Entenda como a nova lei muda o atendimento em saúde mental de crianças e adolescentes no SUS

Legislação garante atendimento psicossocial e reforça formação de profissionais para identificação de riscos.

Crianças e adolescentes passam a ter o acesso ampliado a programas de prevenção e tratamento em saúde mental pelo Sistema Único de Saúde (SUS). A mudança foi oficializada com a publicação da Lei 15.413, de 2026, que altera o Estatuto da Criança e do Adolescente e reforça a rede de atenção psicossocial no país.

A nova regra estabelece que esse público tem direito a acompanhamento em diferentes níveis de atendimento, incluindo ações básicas, especializadas, de urgência, emergência e também internação hospitalar quando necessário. Em casos de vulnerabilidade, o texto prevê ainda fornecimento de medicamentos de forma gratuita ou subsidiada, conforme a necessidade clínica de cada paciente.

DADOS FORNECIDOS:
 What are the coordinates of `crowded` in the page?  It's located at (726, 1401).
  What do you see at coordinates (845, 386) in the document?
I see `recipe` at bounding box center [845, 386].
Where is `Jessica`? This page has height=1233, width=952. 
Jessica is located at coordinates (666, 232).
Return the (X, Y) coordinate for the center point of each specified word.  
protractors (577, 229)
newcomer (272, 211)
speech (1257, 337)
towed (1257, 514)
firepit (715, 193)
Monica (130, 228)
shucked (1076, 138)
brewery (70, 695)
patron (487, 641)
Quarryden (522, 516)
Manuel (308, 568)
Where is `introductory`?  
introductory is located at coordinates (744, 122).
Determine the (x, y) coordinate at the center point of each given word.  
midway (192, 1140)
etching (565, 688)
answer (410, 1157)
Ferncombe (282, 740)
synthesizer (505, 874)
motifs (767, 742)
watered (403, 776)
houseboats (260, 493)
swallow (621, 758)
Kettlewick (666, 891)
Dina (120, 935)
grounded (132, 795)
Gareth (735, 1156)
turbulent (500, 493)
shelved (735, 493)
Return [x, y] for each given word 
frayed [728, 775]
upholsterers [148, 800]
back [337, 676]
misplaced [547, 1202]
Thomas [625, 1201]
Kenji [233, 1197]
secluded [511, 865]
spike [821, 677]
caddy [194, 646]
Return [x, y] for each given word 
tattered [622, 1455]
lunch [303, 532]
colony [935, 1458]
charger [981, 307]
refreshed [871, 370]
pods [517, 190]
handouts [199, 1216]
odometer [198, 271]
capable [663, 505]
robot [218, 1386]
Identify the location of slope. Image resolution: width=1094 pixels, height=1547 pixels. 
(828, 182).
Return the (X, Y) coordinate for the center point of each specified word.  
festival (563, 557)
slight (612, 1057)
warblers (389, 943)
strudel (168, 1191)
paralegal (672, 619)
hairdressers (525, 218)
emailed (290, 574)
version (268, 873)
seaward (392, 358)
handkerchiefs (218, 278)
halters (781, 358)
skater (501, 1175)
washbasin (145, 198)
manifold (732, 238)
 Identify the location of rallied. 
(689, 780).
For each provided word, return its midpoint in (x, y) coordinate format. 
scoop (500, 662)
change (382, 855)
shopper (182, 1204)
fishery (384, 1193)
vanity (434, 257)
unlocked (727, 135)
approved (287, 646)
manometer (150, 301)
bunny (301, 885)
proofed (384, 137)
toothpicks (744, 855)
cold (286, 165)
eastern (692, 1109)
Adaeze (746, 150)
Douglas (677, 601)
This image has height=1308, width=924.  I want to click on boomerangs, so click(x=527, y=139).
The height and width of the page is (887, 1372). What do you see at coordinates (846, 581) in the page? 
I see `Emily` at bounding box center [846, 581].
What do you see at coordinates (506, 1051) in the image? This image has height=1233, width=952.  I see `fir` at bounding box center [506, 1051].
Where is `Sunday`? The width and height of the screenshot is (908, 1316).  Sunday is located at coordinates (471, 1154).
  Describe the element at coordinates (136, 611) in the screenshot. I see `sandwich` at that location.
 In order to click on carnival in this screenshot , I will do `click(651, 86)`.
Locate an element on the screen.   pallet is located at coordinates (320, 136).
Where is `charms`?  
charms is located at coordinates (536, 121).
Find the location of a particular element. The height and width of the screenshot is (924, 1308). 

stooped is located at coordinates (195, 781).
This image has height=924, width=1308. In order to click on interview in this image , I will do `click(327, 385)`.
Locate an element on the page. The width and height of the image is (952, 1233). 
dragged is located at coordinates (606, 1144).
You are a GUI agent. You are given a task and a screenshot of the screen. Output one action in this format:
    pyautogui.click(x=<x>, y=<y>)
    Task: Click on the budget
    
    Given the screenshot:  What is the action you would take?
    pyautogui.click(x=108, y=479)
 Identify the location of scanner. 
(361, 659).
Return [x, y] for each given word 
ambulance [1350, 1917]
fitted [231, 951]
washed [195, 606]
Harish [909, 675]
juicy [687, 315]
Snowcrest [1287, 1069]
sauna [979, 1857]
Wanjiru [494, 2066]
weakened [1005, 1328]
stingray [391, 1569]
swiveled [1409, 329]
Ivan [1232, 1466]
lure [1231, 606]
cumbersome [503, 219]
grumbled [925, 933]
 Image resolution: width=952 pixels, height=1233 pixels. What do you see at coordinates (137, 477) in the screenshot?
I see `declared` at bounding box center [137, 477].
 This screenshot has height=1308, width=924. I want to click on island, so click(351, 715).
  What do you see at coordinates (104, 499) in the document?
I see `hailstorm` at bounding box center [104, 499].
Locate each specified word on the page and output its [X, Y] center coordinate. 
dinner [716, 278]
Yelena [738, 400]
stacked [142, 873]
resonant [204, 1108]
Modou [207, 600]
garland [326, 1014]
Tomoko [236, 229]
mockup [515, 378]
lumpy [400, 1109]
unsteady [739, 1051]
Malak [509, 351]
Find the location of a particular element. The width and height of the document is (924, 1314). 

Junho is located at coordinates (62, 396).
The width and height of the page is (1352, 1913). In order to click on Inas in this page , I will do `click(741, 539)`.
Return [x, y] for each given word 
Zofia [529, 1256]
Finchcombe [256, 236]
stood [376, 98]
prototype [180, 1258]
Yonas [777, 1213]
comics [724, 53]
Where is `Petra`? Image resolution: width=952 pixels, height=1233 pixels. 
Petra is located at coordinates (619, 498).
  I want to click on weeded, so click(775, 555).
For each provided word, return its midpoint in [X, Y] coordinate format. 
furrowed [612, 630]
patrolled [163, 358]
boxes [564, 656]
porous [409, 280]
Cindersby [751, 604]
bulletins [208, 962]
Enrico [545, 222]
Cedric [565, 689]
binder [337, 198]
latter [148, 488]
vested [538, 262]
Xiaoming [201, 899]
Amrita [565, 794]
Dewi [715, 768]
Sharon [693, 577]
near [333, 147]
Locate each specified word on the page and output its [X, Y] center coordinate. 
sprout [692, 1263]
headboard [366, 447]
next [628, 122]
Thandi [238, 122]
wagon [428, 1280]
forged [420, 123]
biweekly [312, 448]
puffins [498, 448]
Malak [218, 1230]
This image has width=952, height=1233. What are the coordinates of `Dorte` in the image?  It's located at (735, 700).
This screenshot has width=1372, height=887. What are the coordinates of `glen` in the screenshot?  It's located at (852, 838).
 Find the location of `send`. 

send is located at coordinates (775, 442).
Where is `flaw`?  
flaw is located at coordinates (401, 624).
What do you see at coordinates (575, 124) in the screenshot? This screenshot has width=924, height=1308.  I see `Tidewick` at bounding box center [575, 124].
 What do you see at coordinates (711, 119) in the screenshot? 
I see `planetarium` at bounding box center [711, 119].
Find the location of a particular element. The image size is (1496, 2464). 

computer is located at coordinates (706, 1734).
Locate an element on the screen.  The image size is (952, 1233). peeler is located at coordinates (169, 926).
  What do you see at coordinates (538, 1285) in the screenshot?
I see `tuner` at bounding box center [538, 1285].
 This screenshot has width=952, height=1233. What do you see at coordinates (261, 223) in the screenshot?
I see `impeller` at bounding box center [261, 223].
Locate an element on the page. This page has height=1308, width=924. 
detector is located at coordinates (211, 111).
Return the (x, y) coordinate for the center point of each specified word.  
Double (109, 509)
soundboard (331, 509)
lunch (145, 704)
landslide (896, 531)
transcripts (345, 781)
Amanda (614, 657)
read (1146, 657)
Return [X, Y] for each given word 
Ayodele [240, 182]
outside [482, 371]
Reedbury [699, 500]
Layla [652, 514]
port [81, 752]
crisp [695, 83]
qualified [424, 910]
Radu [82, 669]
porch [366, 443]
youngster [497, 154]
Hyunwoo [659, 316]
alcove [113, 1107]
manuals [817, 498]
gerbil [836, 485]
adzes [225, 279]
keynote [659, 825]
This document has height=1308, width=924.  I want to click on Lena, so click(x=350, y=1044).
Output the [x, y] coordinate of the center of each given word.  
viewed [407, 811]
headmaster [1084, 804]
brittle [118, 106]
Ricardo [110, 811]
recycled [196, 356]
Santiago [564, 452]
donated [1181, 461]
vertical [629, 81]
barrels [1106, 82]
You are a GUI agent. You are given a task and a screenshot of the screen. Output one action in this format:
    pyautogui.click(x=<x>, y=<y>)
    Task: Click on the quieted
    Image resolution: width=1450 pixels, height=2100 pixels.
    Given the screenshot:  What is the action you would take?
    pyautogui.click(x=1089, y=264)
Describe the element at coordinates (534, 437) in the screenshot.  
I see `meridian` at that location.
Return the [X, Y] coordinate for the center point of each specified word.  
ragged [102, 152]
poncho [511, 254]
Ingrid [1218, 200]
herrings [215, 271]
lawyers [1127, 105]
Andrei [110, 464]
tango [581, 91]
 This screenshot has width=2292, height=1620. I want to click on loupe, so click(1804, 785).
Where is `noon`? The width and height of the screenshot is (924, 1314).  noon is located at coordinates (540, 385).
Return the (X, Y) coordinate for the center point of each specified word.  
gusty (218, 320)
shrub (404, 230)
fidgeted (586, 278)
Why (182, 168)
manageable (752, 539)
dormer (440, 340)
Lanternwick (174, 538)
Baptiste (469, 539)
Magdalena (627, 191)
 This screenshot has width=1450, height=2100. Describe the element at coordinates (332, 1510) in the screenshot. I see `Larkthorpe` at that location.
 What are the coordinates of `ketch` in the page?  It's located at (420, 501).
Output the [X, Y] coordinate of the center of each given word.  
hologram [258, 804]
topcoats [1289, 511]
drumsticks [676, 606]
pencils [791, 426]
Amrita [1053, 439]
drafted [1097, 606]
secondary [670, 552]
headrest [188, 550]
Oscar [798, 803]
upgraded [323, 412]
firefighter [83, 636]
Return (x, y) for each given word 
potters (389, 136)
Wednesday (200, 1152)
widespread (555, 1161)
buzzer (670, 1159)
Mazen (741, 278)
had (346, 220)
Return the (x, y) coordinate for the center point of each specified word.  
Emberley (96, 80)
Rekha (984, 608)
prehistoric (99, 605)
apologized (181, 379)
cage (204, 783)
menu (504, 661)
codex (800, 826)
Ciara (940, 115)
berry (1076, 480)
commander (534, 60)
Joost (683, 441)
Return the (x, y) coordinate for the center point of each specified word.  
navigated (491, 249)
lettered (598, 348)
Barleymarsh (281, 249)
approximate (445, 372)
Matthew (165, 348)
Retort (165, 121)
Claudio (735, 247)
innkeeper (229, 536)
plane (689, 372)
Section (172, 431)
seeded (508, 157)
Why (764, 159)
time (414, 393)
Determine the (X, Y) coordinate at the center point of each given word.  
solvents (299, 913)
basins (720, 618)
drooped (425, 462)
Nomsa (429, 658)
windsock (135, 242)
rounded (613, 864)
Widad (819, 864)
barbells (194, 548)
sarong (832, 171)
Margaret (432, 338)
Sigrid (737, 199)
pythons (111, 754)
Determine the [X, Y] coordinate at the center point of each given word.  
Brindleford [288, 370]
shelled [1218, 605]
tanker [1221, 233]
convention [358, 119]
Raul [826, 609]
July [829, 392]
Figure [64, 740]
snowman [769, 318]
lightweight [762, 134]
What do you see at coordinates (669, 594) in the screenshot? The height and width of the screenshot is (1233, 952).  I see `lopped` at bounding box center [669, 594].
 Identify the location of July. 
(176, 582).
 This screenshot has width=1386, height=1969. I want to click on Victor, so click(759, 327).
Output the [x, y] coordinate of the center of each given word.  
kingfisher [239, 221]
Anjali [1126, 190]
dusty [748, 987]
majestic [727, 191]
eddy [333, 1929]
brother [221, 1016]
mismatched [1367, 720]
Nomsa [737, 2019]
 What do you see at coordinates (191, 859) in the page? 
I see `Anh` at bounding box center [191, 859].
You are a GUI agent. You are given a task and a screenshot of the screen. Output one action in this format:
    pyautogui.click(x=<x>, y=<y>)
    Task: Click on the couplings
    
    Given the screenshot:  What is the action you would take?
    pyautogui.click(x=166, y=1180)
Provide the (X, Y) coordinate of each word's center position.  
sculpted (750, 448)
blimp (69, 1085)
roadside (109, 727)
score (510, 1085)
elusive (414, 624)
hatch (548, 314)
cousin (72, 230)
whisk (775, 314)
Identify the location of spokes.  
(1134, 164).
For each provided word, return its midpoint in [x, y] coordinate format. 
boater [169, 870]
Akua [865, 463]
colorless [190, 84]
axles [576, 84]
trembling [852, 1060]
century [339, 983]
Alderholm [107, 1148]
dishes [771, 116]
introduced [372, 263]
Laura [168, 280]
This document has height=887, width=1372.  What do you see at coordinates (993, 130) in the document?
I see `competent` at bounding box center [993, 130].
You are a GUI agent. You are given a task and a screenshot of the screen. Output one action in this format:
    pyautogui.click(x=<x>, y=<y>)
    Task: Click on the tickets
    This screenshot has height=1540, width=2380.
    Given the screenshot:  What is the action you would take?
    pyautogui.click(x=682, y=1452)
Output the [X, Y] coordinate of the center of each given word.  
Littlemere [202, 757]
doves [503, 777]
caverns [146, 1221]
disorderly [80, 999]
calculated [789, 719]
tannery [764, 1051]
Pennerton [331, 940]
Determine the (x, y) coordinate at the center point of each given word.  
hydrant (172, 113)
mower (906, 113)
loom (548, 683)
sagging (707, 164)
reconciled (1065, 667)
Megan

DETALHES DO PROBLEMA: Dê continuidade ao texto sobre a nova lei de saúde mental para crianças e adolescentes no SUS, começando logo depois da última frase apresentada.

RESPOSTA ESCRITA:
A medida foi sancionada sem vetos e publicada no Diário Oficial da União desta sexta-feira (22), consolidando uma proposta que tramitava no Congresso desde 2023.

Formação de profissionais

Um dos pontos centrais da nova legislação é a exigência de capacitação específica para profissionais que atuam no atendimento em saúde mental de crianças e adolescentes. A lei determina treinamento para identificação precoce de sinais de risco e para o acompanhamento adequado dos pacientes.

A proposta tem como objetivo fortalecer a rede de proteção e reduzir falhas no diagnóstico e no encaminhamento de casos que exigem atenção contínua.

Origem da proposta

A lei tem origem no PL 4.928/2023, de iniciativa da senadora Damares Alves (Republicanos-DF), e foi aprovada pelo Congresso Nacional após análise na Comissão de Assuntos Sociais (CAS), sob relatoria do senador Flávio Arns (PSB-PR).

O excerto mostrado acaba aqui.